The speed can be improved by switching the order of the selection:

def solution3():
    return z[:,ycond, :][...,xcond]

N = 10
print timeit.timeit("solution1()", setup="from __main__ import solution1, solution2, solution3, z, xcond, ycond, xx, yy", number=N)
print timeit.timeit("solution2()", setup="from __main__ import solution1, solution2, solution3, z, xcond, ycond, xx, yy", number=N)
print timeit.timeit("solution3()", setup="from __main__ import solution1, solution2, solution3, z, xcond, ycond, xx, yy", number=N)

# 0.439269065857   # solution1
# 0.752536058426   # solution2
# 0.340197086334   # solution3

The calculation for C2 doesn't work because masked arrays don't support setting the axis keyword to a tuple. Instead you can do: 
print "C2: ", z1.mean(axis=2).mean(axis=1)

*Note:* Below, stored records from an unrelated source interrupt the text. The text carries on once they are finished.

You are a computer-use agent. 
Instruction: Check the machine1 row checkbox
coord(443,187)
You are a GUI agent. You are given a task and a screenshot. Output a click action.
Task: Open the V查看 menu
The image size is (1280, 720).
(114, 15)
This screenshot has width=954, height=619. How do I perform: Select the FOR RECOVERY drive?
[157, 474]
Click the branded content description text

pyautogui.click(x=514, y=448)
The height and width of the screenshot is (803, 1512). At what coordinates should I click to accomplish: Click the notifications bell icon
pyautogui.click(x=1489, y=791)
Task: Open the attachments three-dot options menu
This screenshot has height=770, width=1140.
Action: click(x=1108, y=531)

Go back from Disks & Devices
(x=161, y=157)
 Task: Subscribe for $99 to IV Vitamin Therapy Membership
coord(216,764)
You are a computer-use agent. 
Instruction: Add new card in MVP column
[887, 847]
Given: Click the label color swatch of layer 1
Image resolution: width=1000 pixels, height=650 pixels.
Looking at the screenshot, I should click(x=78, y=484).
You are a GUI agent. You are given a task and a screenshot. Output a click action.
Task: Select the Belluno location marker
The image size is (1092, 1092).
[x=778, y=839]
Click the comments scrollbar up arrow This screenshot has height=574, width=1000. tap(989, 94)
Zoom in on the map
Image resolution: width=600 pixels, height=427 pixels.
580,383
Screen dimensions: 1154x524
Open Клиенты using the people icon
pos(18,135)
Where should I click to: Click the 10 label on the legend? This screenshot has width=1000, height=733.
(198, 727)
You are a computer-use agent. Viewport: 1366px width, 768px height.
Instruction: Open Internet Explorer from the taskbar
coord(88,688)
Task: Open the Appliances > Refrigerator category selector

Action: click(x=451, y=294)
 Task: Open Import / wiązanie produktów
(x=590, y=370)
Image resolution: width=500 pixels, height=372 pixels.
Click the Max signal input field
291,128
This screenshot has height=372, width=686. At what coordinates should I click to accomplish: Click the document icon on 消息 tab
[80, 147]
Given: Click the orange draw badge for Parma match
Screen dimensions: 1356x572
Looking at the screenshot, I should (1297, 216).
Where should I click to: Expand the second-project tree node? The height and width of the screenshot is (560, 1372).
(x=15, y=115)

It's also worth noting, btw, that if you time your full calculation, including the mean, your original solution2 is faster than solution1, probably because both 1) masked arrays are slower than normal numpy; 2) you have a lot more elements to look at in the masked array. Of course, solution3 is faster than both since it is faster at both steps. That is, masked arrays are generally slow, so turning to them for a speed gain is usually proves to be ineffective. 
print timeit.timeit("z2.mean(axis=(1, 2))", setup="from __main__ import z1, z2", number=N)
print timeit.timeit("z1.mean(axis=2).mean(axis=1)", setup="from __main__ import z1, z2", number=N)

0.134118080139  # z2.mean  normal numpy
1.08952116966   # z1.mean  masked

To test the efficiency of the boolean selection along different axes, set the array to be square and try each on it's own. 
print timeit.timeit("z[:,ycond,:]", setup="from __main__ import solution4, z, xcond, ycond, xx, yy", number=N)
print timeit.timeit("z[:,:,xcond]", setup="from __main__ import solution4, z, xcond, ycond, xx, yy", number=N)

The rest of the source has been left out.